Previous message: Duoming Zhou: "[PATCH v2 net] net: mscc: ocelot: Fix use-after-free caused by cyclic delayed work"
In reply to: Han Guangjiang: "Re: [PATCH] sched/fair: Fix DELAY_DEQUEUE issue related to cgroup throttling"
Messages sorted by: [ date ] [ thread ] [ subject ] [ author ]

From: Han Guangjiang

Date: Tue Sep 30 2025 - 21:15:41 EST

>> From: Han Guangjiang <hanguangjiang@xxxxxxxxxxx>
>>
>> When both CPU cgroup and memory cgroup are enabled with parent cgroup
>> resource limits much smaller than child cgroup's, the system frequently
>> hangs with NULL pointer dereference:
>>
> Is this the same issue as here:
>
> https://lore.kernel.org/all/105ae6f1-f629-4fe7-9644-4242c3bed035@xxxxxxx/T/#u
>
> ?

Yes, based on the patch modifications, I believe this is the same issue.
When dequeue_entities() is executed on a delay_dequeued task while the
cgroup is being throttled, it returns early and misses the
__block_task() operation on the task.

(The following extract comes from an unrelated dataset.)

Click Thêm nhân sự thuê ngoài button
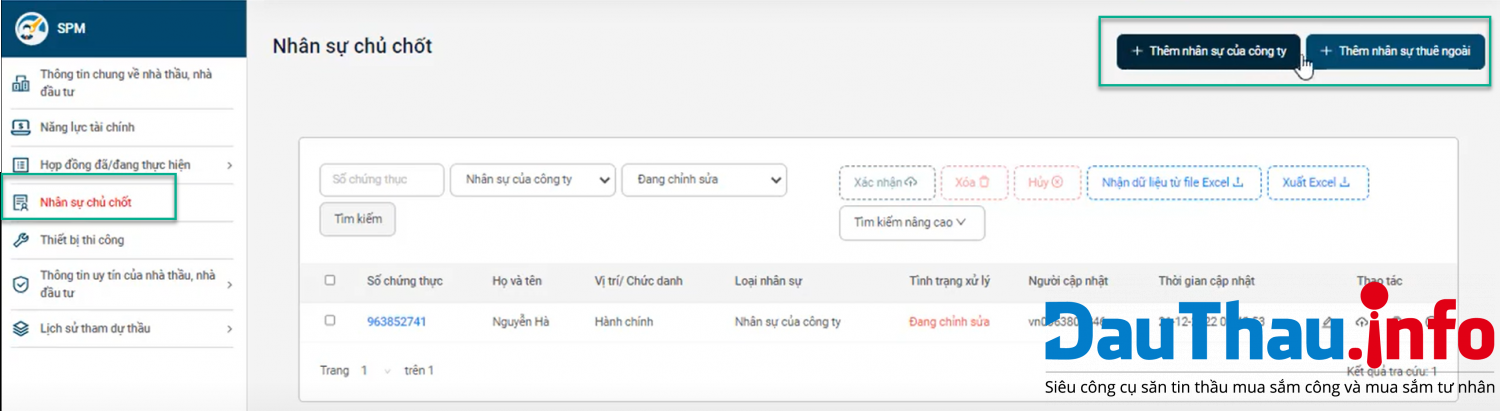This screenshot has height=411, width=1500. point(1395,51)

This leads to inconsistency
between p->on_rq and se->on_rq.

When PI or scheduler switching occurs, the second dequeue_entities()
call assumes the task is still in the CFS scheduler, but in reality
it is no longer there.

By the way, I have a question about the hrtick_update() in
dequeue_entities(). Should it be changed to:

dequeue_entities()
{
...
if (p) {
hrtick_update(rq);
}
...
}

And remove hrtick_update() from dequeue_task_fair()?
Because for dequeue_delayed tasks, hrtick_update() will be executed
twice in this proces.

Also, should the return type of dequeue_entities() be changed to
match dequeue_task_fair(), where true means the task was actually
removed from the queue, and false means it was delay dequeued?

Thanks,
Han Guangjiang